God His People had, like we should have only one God in heaven who was and is the only one Who should be worshipped. The Elohim Hashem is the Creator of everything Who gave His Name to be honoured and showed His works on earth as in heaven.

He has been the Creator of everything and be willing to receive all of His creation as His beloved ones. Every human person should be His child, respecting Him as the Only One God.

Adam and Eve very well knew Who their Creator was but doubted at a certain moment His position. They learned their lesson when it was to late. Their children where brought up with that knowledge and also their grandchildren got to know the reason why they only should believe in that One God.

In time human people grew away from the Creator of all things and later they even started to believe they could create things themselves.

The Hebrews got in their tribes people who were very close to the Creator and who showed them the way to God. God saw their honesty and their belief and promised many things which came in fulfilment except the few things still to happen.

Judaism is monotheistic and personal and from the tribe of king David, a very devote Jew was born, who became a master teacher and got several followers. Those followers, at the beginning mainly Jews believed the words of their rabbi Jeshua, who later became better known as Jesus from Nazareth, being the Christos or Christ Jesus.
English: Jesus Christ - detail from Deesis mos...
English: Jesus Christ - detail from Deesis mosaic, Hagia Sophia, Istanbul (Photo credit: Wikipedia)


Also gentiles or non-Jews came to the faith in this young man, who died for the sins of many, and believed that the Father, Jehovah God had resurrected him. Many saw in this wonder and the actions he had done the proof that he was the Messiah. As son of God they respected him and saw him in the work God had done for the earth. This son of man, son of Adam, son of Abraham, son of David and son of Joseph and Miriam (Mary/Maria) attracted more people to come closer to God.

In the Roman Empire there were many gods honoured by the gentiles and it looked very attractive to keep certain attitudes going. But the apostles soon saw false teachings spreading around and warned that people had to be very careful. From the very beginning, of course, Christians not only believed in God in the sense in which the Jews did, but they also believed in Jesus Christ. But they did not believe in him as a 'god son', that idea became only introduced many centuries later.

The first followers of Christ became a Jewish sect called The Way which professed monotheism in the same terms as did the Jews. As the Hellinistic teachings influenced certain Jewish teachings the followers of Christ did not escape of those influences either. In the fourth century the false teachings brought more confusion and with the upheld gentile traditions or pagan rituals looked more attractive to many Christians like the movement became more known.

Supplied material →
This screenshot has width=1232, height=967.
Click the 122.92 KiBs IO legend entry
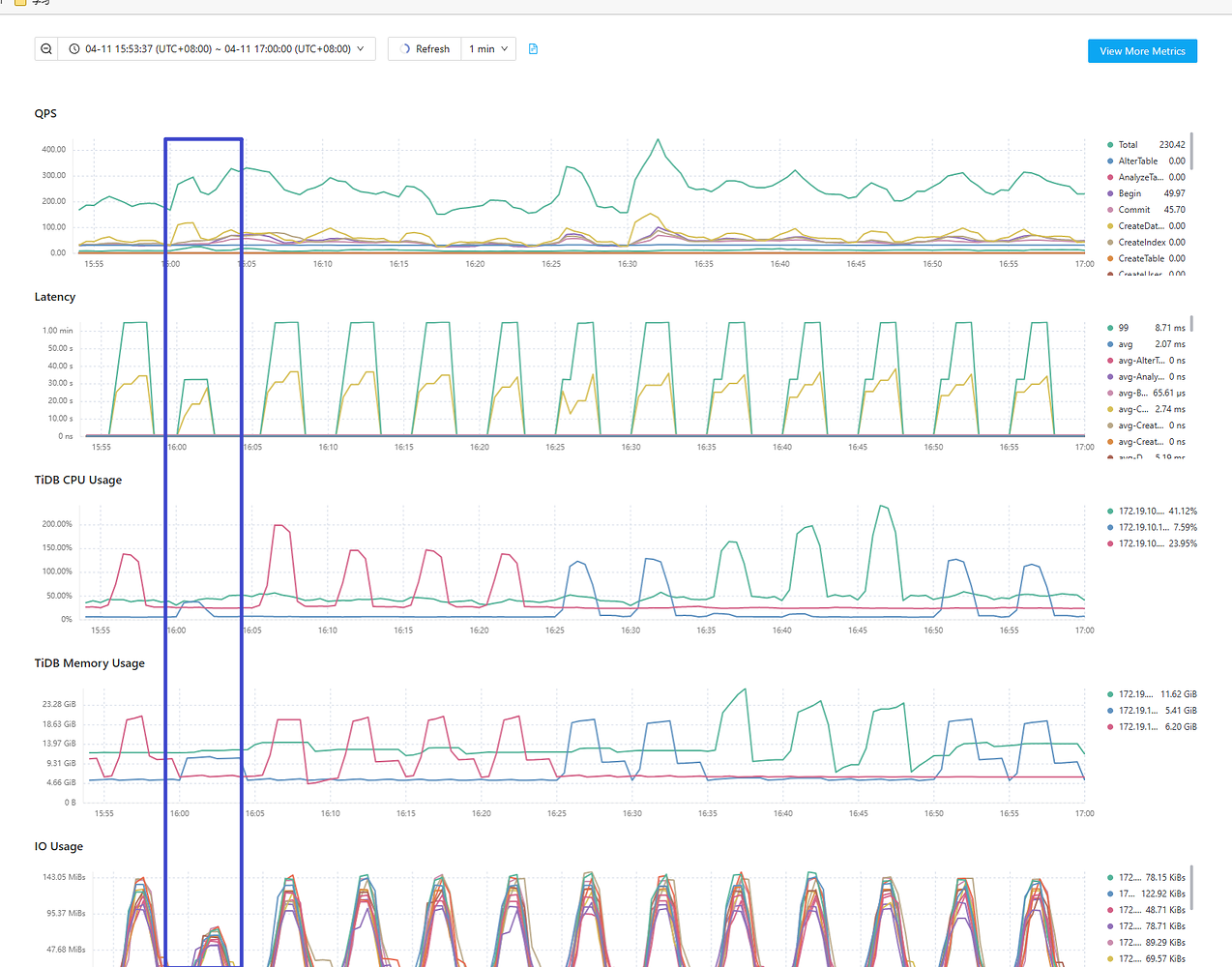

Challenge 1 → Summarize the passage on monotheism and early Christianity in two sentences.
Challenge 2 →
Answer the following from the passage on monotheism and early Christianity:
(a) What was the Jewish sect formed by the first followers of Christ called?
(b) Who, according to the passage, had resurrected Jesus?
(c) In which century did false teachings bring more confusion?
Challenge 3 → Write the paragraph that comes next in the passage on monotheism and early Christianity.

Final answer 1 → The passage holds that there is only one God, the Creator of everything, whom Adam and Eve knew and to whom certain people among the Hebrew tribes showed the way, though human people later grew away from Him. It states that Jesus, born from the tribe of King David, drew both Jewish and gentile followers who saw him as the Messiah, and that his first followers, a Jewish sect called The Way, professed monotheism until Hellenistic influences and, in the fourth century, false teachings and pagan rituals brought confusion.

Final answer 2 →
(a) The Way.
(b) The Father, Jehovah God.
(c) The fourth century.

Final answer 3 →
"Speculative thought began to analyze the divine nature until in the 4th century an elaborate theory of a threefoldness in God appears. In this Nicene or Athanasian form of thought God is said to consist of three persons, Father, Son, and Holy Spirit, all equally eternal, powerful and glorious." - Encyclopedia Americana, 1944, v. 6, p. 619, "Christianity".

During the fourth century Egypt was going to give to the church the Arian heresy, the Athanasian orthodoxy, and the monastic piety of St. Antony and St. Pachomius, which spread with irresistible force over Christendom.

The worst figure for Christianity was Constantine (C., Flavius Valerius Constantinus) who during the decline period of the Roman Realm was the Big Emperor (306–337 C. T.) and tried to merge Christianity with particular pagan customs and doctrines. He undertook the first steps to make this merger religion as the official state religion. Accordingly Greece became a part of Christendom. He moved the capital of the realm of Rome to Byzantium, which he named in honour of himself Constantinople.
It was Constantine who decreed (March 7, 321) dies Solis—day of the sun, “Sunday”—as the Roman day of rest [CJ3.12.2] and that day would be later taken on by a great deal of the Christian community as the new day of rest instead of the Sabbath.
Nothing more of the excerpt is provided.